Foreign Minister Saifuddin Abdullah reiterated that it had been unnecessary to refer the treaty’s ratification to the Yang di-Pertuan Agong or the Conference of Rulers, because it concerned matters already set in the Federal Constitution and did not require constitutional amendments.
“Unfortunately, certain parties have deliberately misinterpreted the Rome Statute, including the issue of referring the matter to the Yang di-Pertuan Agong or the Conference of Rulers by giving advice or opinions that are inaccurate and ignores facts and rational arguments.
“These parties have also played to emotions by sowing fear to the public and causing confusion and misunderstanding to achieve political goals with the intention of toppling the democratically elected Pakatan Harapan administration and Prime Minister Dr Mahathir Mohamad.
“The Pakatan Harapan administration will continue to hold the principle of constitutional monarchy and defend the Federal Constitution,” he said in a statement today.
He did not name the party who had allegedly sown confusion or ill-advised the rulers.
He emphasised that the cabinet had followed the correct procedure for signing on to international treaties, and this entailed not referring the matter to Parliament beforehand.
Over 100 treaties and international conventions have already been ratified in this manner, he said.
Saifuddin had signed the Instrument of Accession to the Rome Statute of the International Criminal Court (ICC) about a month ago on March 4.
Separately, Youth and Sports Minister Syed Saddiq Syed Abdul Rahman (below) hinted at “undemocratic” attempts to topple Mahathir, and vowed to defend the premier.
“Those who call him a 'traitor' for signing the Rome Statute and want to remove him undemocratically is (sic) the true coward.
“Over my dead body before you try to remove our prime minister. Malaysia’s prime minister,” he said in a Facebook post.
‘Serving personal interests’
In announcing Malaysia’s withdrawal from the statute today, Mahathir said this is because “people are easily misled on emotional feelings”.
The premier had also claimed that an unidentified party had tried to pit the royalty against the federal government over the statute’s ratification.
"The whole idea is to get royalty in Malaysia to go against the government. That is the motive. Because of that conclusion, we have made a decision not to recognise (the Rome Statute).
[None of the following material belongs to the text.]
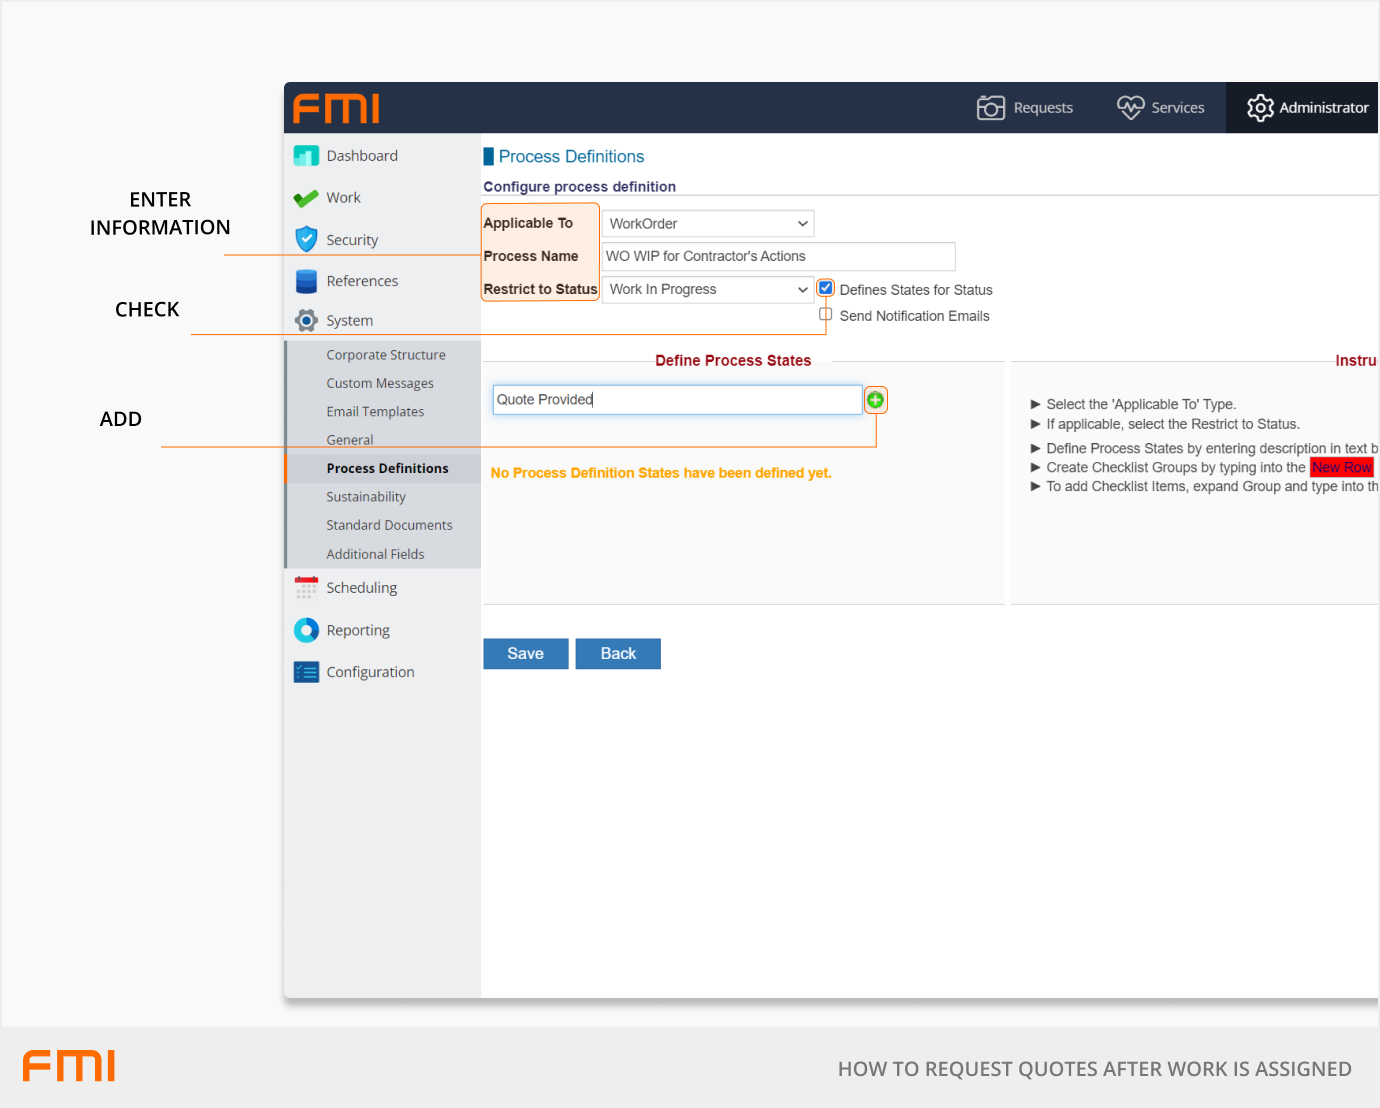Open the Reporting chart icon
The image size is (1380, 1108).
click(306, 630)
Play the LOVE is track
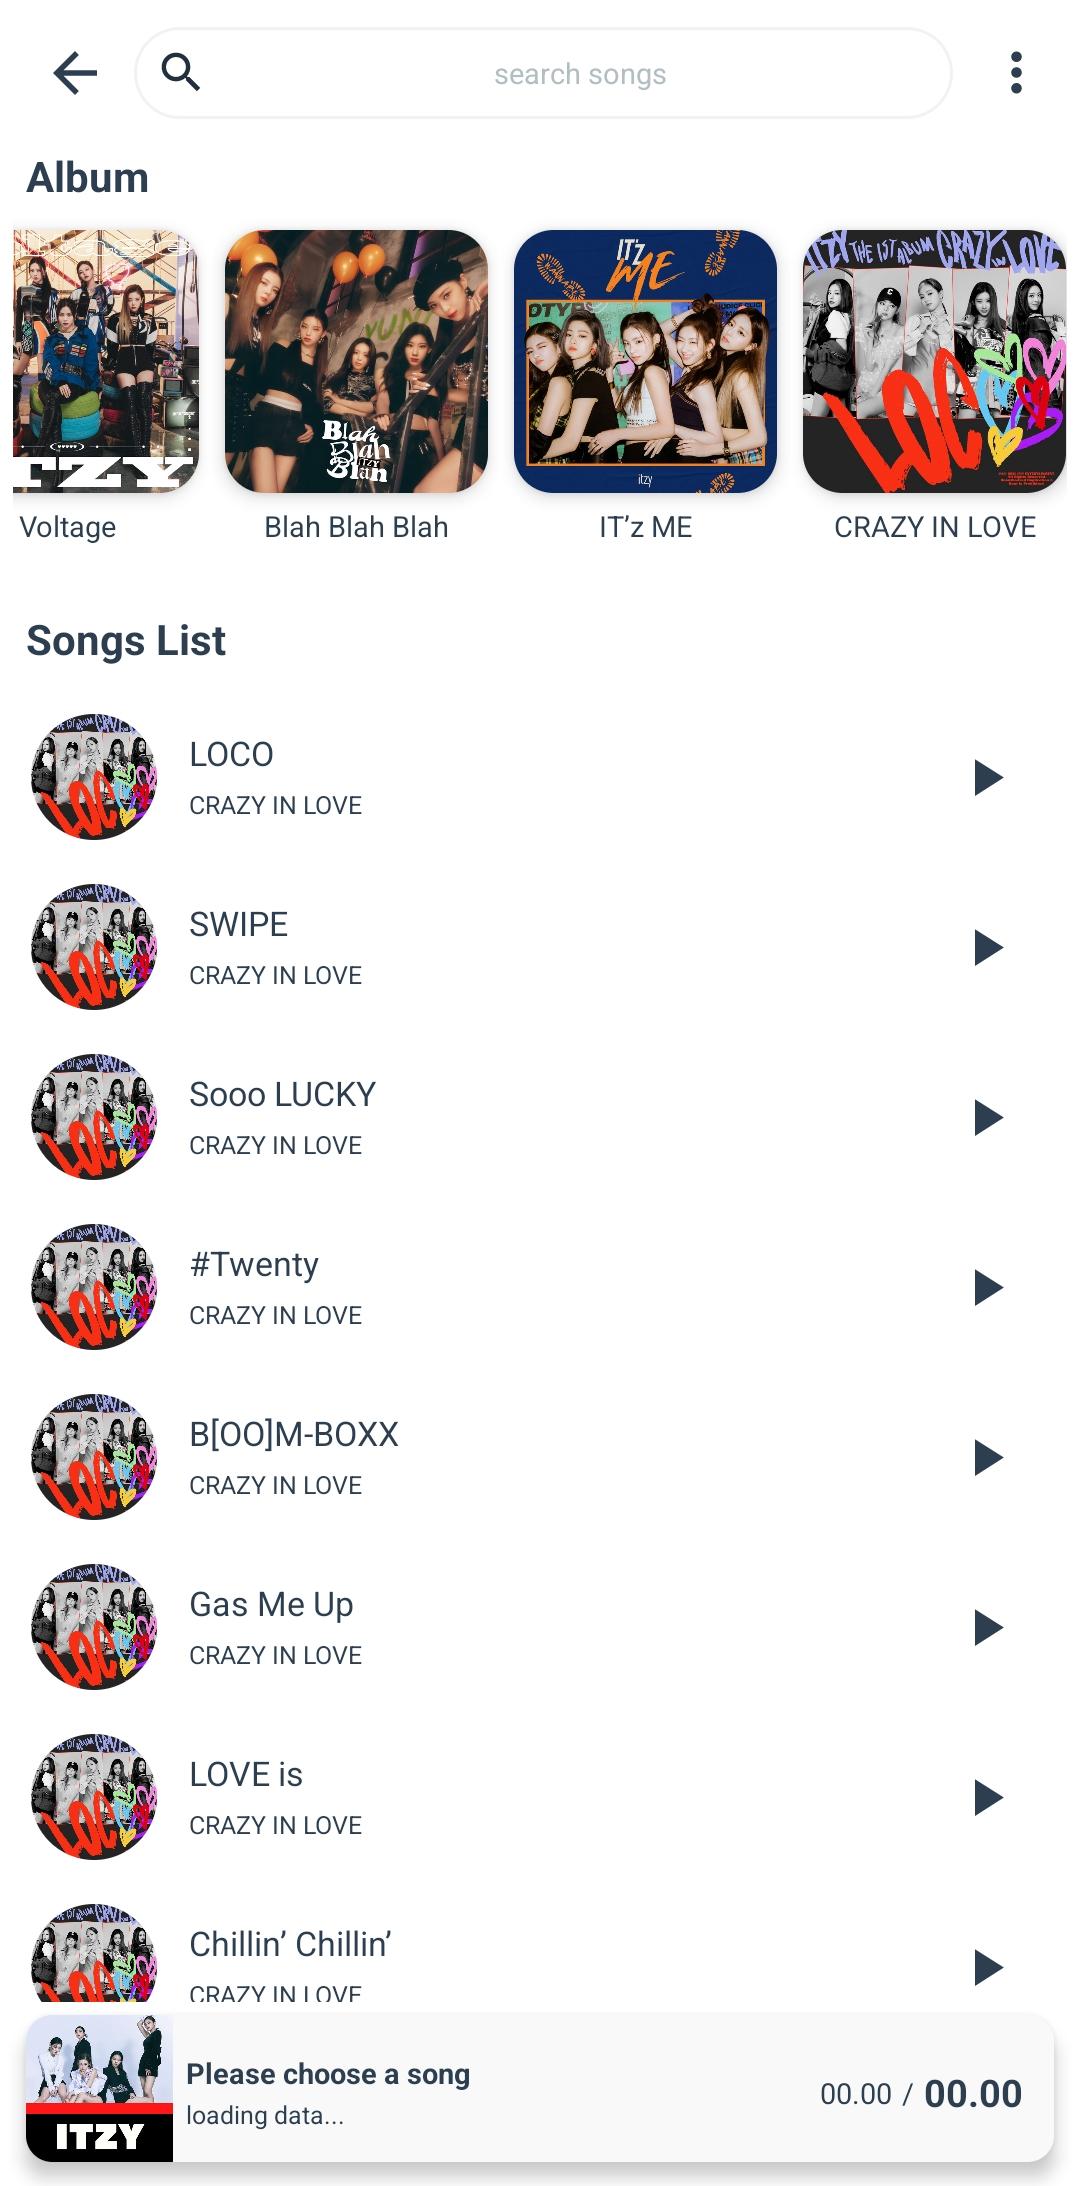Viewport: 1080px width, 2186px height. click(x=988, y=1797)
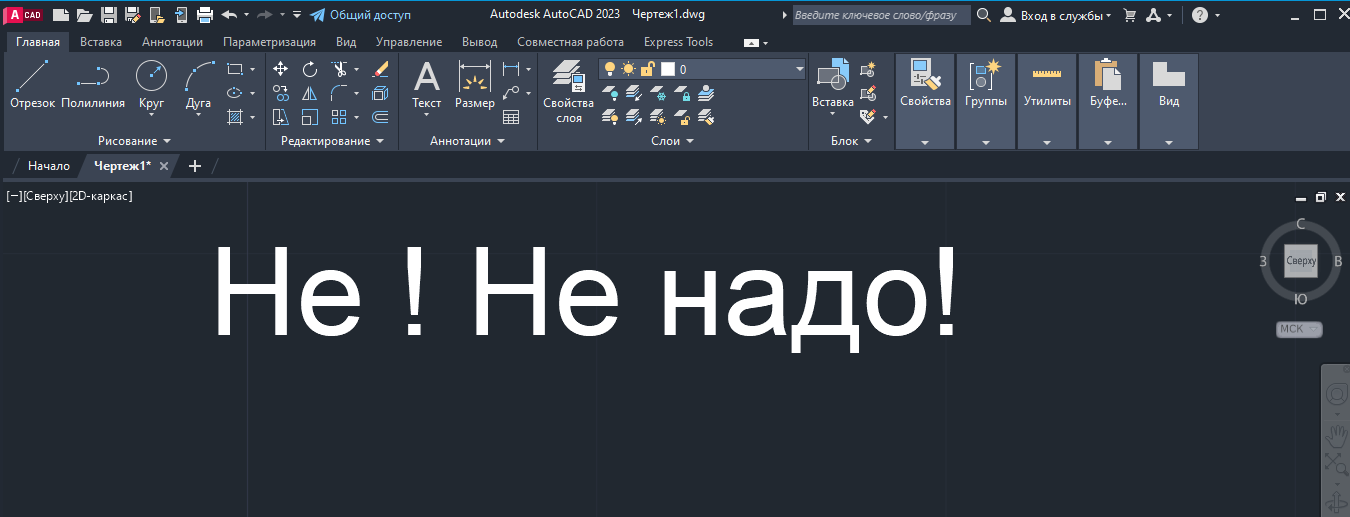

We have ratified it, but still have time to withdraw.
"It is not because it is harmful to us, but because of the political confusion raised,” Mahathir said.
Deputy Minister in the Prime Minister’s Department Md Farid Md Rafik (photo) further chastised those who are supposedly trying to drive a wedge between the government and the rulers.
“The Yang di-Pertuan Agong and the Malay rulers are the key to unity amongst Malaysia, and any attempt to pit the Conference of Rulers and the government against one another is a despicable act that only serves personal interests,” he said.
He said the government would continue to improve the nation, and its decision to withdraw from the Rome Statute shows that it listens to the people.
Previously, it was reportedly that Wisma Putra had informed Yang di-Pertuan Agong Sultan Abdullah Sultan Ahmad Shah of the government’s intention to accede to the treaty on Feb 15.
However, Johor Crown Prince Tunku Ismail Sultan Ibrahim claimed that the government failed to consult the Conference of Rulers beforehand.
Johor ruler Sultan Ibrahim Sultan Iskandar had said ratifying the treaty would violate the Federal Constitution as it would affect the monarch, Malay rights, and the sanctity of Islam in Malaysia.
The ICC tries four core international crimes - genocide, crimes against humanity, war crimes and crime of aggression.
Tunku Ismail had cautioned that certain quarters who wanted to dismantle the royal institution might orchestrate war crimes.